Niklaus Wirth, the Turing Award winner and creator of the Pascal programming language, famously proposed the formula: Program = Algorithm + Data Structure. Data structures focus on the most effective ways to organize data for specific tasks, while algorithms define the step-by-step methods to solve those tasks. Together, they form the core of any software application. While modern software engineering is broader than this formula suggests, it captures the essential nature of programming. Consequently, algorithms and data structures remain the most common topics in technical job interviews.

As the pillars of computer science, algorithms and data structures are vast fields that typically require dedicated, multi-semester study. In this chapter, we will introduce a few foundational concepts and structures, primarily to demonstrate how they are implemented using clean Python syntax.

Time Complexity

To measure the efficiency of an algorithm, we look at its complexity, which is split into two categories:

  • Time Complexity: The number of operations required to execute an algorithm, which directly determines its execution speed.
  • Space Complexity: The amount of memory required during execution.

In modern computing, memory is cheap and abundant, whereas CPU performance improvements are harder to achieve. Consequently, developers usually prioritize optimizing time complexity over space complexity.

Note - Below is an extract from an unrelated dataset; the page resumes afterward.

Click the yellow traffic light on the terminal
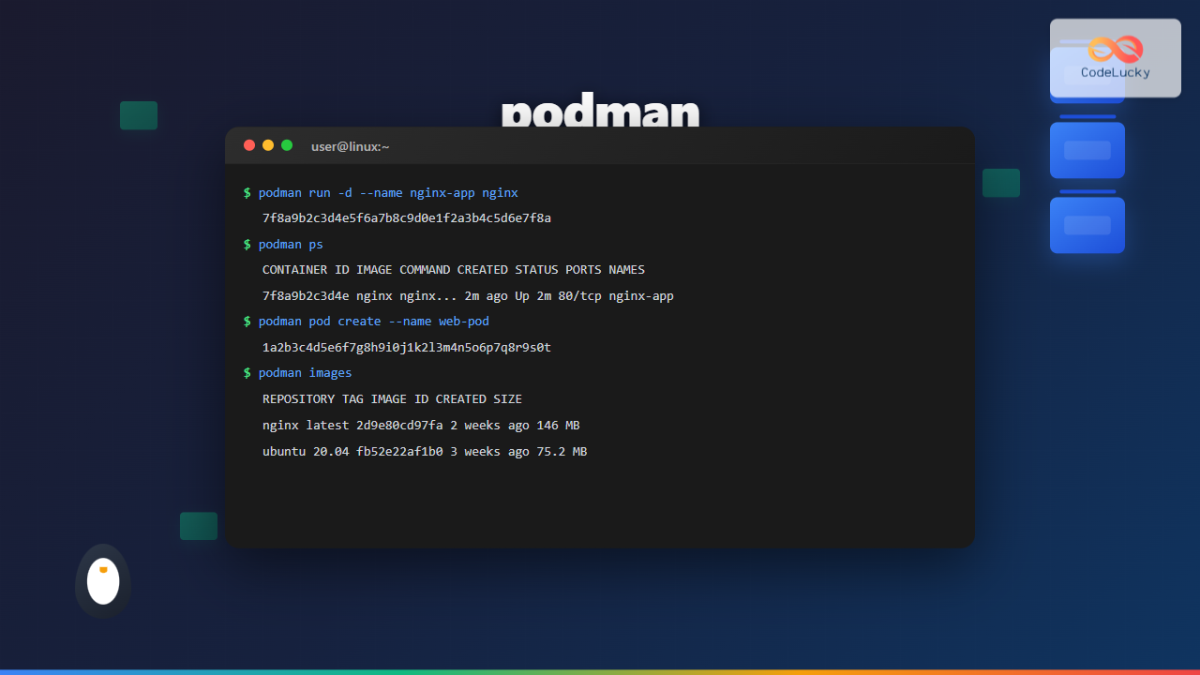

Time complexity is expressed as a mathematical function of the input size. An algorithm with high complexity experiences a dramatic increase in operations when the input grows even slightly. Conversely, a low-complexity algorithm scales efficiently as data increases. Time complexity is highly dependent on the problem itself: some tasks are inherently simple to solve, while others have no known low-complexity solutions. Therefore, comparing time complexity is only meaningful when evaluating different algorithms designed to solve the same problem.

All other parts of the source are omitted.